*TO DO*
When responding, copy every record below exactly as it appears.

── MATERIAL SUPPLIED

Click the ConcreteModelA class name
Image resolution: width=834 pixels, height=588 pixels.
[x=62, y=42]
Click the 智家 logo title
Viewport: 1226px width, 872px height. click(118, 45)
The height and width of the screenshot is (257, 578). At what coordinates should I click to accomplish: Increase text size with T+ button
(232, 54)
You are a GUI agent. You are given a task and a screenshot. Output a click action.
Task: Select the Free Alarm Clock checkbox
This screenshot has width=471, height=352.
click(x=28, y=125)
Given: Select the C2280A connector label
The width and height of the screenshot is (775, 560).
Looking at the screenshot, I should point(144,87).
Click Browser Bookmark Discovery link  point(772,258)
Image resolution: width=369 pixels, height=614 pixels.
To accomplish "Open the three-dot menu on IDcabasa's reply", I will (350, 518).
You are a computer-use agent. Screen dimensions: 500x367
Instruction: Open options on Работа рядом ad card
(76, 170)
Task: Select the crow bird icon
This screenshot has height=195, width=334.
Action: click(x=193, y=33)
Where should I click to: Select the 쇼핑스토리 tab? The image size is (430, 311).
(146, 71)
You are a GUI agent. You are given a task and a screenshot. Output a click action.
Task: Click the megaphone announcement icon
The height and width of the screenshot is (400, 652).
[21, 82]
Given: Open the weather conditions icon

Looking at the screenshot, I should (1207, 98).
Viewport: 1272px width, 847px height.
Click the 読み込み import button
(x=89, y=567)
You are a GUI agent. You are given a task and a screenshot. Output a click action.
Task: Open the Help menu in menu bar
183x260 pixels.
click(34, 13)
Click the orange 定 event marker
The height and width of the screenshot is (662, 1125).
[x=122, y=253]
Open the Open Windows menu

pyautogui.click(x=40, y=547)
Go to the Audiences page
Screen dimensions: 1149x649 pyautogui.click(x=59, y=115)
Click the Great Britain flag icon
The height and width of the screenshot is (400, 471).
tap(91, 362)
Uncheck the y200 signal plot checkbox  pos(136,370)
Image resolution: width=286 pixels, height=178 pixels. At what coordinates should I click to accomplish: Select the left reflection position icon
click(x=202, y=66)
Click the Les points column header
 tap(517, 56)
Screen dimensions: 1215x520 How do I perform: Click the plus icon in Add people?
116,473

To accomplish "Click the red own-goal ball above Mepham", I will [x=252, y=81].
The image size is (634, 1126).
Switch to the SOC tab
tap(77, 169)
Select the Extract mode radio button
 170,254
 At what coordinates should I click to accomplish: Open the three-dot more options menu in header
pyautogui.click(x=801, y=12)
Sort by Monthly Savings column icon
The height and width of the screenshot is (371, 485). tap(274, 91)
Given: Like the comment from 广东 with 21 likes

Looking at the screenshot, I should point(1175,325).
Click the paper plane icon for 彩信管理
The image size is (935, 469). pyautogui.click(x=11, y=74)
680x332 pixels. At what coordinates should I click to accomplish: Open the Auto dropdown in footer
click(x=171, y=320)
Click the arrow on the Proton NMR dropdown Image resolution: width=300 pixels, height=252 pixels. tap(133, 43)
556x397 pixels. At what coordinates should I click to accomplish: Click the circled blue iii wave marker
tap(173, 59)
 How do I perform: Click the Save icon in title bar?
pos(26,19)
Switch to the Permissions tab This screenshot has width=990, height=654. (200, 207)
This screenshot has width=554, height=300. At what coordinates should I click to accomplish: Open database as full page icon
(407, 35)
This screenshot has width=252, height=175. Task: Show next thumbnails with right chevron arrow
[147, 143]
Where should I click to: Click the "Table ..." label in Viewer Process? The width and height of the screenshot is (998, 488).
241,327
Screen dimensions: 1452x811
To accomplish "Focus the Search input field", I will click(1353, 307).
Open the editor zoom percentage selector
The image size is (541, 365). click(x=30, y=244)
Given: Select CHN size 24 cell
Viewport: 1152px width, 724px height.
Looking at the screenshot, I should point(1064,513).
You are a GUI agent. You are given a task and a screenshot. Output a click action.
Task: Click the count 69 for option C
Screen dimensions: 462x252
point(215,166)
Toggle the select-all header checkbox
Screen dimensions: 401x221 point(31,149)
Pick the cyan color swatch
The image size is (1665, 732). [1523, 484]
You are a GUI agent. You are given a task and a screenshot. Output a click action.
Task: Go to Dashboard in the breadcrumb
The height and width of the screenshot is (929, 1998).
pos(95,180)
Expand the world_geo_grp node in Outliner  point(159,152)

────

*TASK OUTPUT*
Click the ConcreteModelA class name
Image resolution: width=834 pixels, height=588 pixels.
[x=62, y=42]
Click the 智家 logo title
Viewport: 1226px width, 872px height. click(118, 45)
The height and width of the screenshot is (257, 578). At what coordinates should I click to accomplish: Increase text size with T+ button
(232, 54)
You are a GUI agent. You are given a task and a screenshot. Output a click action.
Task: Select the Free Alarm Clock checkbox
This screenshot has width=471, height=352.
click(x=28, y=125)
Given: Select the C2280A connector label
The width and height of the screenshot is (775, 560).
Looking at the screenshot, I should point(144,87).
Click Browser Bookmark Discovery link  point(772,258)
Image resolution: width=369 pixels, height=614 pixels.
To accomplish "Open the three-dot menu on IDcabasa's reply", I will (350, 518).
You are a computer-use agent. Screen dimensions: 500x367
Instruction: Open options on Работа рядом ad card
(76, 170)
Task: Select the crow bird icon
This screenshot has height=195, width=334.
Action: click(x=193, y=33)
Where should I click to: Select the 쇼핑스토리 tab? The image size is (430, 311).
(146, 71)
You are a GUI agent. You are given a task and a screenshot. Output a click action.
Task: Click the megaphone announcement icon
The height and width of the screenshot is (400, 652).
[21, 82]
Given: Open the weather conditions icon

Looking at the screenshot, I should (1207, 98).
Viewport: 1272px width, 847px height.
Click the 読み込み import button
(x=89, y=567)
You are a GUI agent. You are given a task and a screenshot. Output a click action.
Task: Open the Help menu in menu bar
183x260 pixels.
click(34, 13)
Click the orange 定 event marker
The height and width of the screenshot is (662, 1125).
[x=122, y=253]
Open the Open Windows menu

pyautogui.click(x=40, y=547)
Go to the Audiences page
Screen dimensions: 1149x649 pyautogui.click(x=59, y=115)
Click the Great Britain flag icon
The height and width of the screenshot is (400, 471).
tap(91, 362)
Uncheck the y200 signal plot checkbox  pos(136,370)
Image resolution: width=286 pixels, height=178 pixels. At what coordinates should I click to accomplish: Select the left reflection position icon
click(x=202, y=66)
Click the Les points column header
 tap(517, 56)
Screen dimensions: 1215x520 How do I perform: Click the plus icon in Add people?
116,473

To accomplish "Click the red own-goal ball above Mepham", I will [x=252, y=81].
The image size is (634, 1126).
Switch to the SOC tab
tap(77, 169)
Select the Extract mode radio button
 170,254
 At what coordinates should I click to accomplish: Open the three-dot more options menu in header
pyautogui.click(x=801, y=12)
Sort by Monthly Savings column icon
The height and width of the screenshot is (371, 485). tap(274, 91)
Given: Like the comment from 广东 with 21 likes

Looking at the screenshot, I should point(1175,325).
Click the paper plane icon for 彩信管理
The image size is (935, 469). pyautogui.click(x=11, y=74)
680x332 pixels. At what coordinates should I click to accomplish: Open the Auto dropdown in footer
click(x=171, y=320)
Click the arrow on the Proton NMR dropdown Image resolution: width=300 pixels, height=252 pixels. tap(133, 43)
556x397 pixels. At what coordinates should I click to accomplish: Click the circled blue iii wave marker
tap(173, 59)
 How do I perform: Click the Save icon in title bar?
pos(26,19)
Switch to the Permissions tab This screenshot has width=990, height=654. (200, 207)
This screenshot has width=554, height=300. At what coordinates should I click to accomplish: Open database as full page icon
(407, 35)
This screenshot has width=252, height=175. Task: Show next thumbnails with right chevron arrow
[147, 143]
Where should I click to: Click the "Table ..." label in Viewer Process? The width and height of the screenshot is (998, 488).
241,327
Screen dimensions: 1452x811
To accomplish "Focus the Search input field", I will click(1353, 307).
Open the editor zoom percentage selector
The image size is (541, 365). click(x=30, y=244)
Given: Select CHN size 24 cell
Viewport: 1152px width, 724px height.
Looking at the screenshot, I should point(1064,513).
You are a GUI agent. You are given a task and a screenshot. Output a click action.
Task: Click the count 69 for option C
Screen dimensions: 462x252
point(215,166)
Toggle the select-all header checkbox
Screen dimensions: 401x221 point(31,149)
Pick the cyan color swatch
The image size is (1665, 732). [1523, 484]
You are a GUI agent. You are given a task and a screenshot. Output a click action.
Task: Go to Dashboard in the breadcrumb
The height and width of the screenshot is (929, 1998).
pos(95,180)
Expand the world_geo_grp node in Outliner  point(159,152)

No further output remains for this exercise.